[Datos]
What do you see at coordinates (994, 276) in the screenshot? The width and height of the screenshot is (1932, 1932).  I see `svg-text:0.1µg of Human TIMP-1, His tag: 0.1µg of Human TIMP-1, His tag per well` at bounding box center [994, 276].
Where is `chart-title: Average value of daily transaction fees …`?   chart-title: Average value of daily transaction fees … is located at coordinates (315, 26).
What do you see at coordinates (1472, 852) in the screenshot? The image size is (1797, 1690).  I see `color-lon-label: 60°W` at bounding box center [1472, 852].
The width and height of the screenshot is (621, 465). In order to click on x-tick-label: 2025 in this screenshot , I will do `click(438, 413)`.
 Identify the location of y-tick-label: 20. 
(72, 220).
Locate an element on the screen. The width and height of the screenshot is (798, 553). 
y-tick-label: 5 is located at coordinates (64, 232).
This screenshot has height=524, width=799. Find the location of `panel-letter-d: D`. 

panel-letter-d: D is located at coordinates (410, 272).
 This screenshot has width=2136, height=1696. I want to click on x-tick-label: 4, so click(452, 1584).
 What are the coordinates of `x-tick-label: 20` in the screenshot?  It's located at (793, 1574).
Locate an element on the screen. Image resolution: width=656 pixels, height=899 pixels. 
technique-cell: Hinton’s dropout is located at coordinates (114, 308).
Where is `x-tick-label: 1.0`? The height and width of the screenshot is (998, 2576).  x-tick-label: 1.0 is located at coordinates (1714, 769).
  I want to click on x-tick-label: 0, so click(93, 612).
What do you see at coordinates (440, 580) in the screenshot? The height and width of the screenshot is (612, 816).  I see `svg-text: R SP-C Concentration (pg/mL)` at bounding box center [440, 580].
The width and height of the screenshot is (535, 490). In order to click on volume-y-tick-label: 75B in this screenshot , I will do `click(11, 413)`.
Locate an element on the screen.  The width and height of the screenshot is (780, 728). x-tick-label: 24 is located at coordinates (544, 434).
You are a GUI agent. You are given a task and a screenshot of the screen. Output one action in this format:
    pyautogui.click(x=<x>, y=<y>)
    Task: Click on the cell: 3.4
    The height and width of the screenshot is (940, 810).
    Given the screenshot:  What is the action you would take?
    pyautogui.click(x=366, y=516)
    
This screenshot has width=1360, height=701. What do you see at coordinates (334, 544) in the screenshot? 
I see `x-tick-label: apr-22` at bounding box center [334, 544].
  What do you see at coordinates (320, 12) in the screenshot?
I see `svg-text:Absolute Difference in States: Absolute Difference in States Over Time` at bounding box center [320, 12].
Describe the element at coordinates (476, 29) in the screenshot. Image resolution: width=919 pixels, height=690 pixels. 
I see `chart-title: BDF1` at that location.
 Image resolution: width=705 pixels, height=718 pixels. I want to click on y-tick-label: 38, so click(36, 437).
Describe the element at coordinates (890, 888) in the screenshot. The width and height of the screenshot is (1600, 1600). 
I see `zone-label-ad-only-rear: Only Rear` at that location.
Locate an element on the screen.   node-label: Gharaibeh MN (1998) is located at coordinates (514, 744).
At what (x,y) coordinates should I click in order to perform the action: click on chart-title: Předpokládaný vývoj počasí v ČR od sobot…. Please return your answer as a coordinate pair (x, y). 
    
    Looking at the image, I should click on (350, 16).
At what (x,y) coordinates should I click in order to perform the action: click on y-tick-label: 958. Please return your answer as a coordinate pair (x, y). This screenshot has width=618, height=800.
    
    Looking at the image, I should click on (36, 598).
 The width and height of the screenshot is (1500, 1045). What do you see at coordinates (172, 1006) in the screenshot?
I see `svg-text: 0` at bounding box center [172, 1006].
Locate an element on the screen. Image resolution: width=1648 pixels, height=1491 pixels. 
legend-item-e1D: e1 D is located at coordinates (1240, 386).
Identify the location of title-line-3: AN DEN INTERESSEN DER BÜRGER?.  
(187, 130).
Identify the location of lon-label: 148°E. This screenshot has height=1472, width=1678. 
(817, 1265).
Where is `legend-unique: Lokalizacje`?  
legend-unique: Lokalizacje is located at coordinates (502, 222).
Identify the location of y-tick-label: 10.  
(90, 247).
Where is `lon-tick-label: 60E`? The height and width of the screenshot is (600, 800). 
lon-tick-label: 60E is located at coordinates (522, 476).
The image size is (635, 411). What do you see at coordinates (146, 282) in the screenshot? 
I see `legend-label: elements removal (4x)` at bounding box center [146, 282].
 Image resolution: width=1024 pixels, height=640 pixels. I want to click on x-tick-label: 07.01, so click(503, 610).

# Qué se pide:
Extrae cada una de las filas de arriba en las que aparezca la cadena "Lokalizacje".

# Solución del problema:
Where is `legend-unique: Lokalizacje`?  
legend-unique: Lokalizacje is located at coordinates (502, 222).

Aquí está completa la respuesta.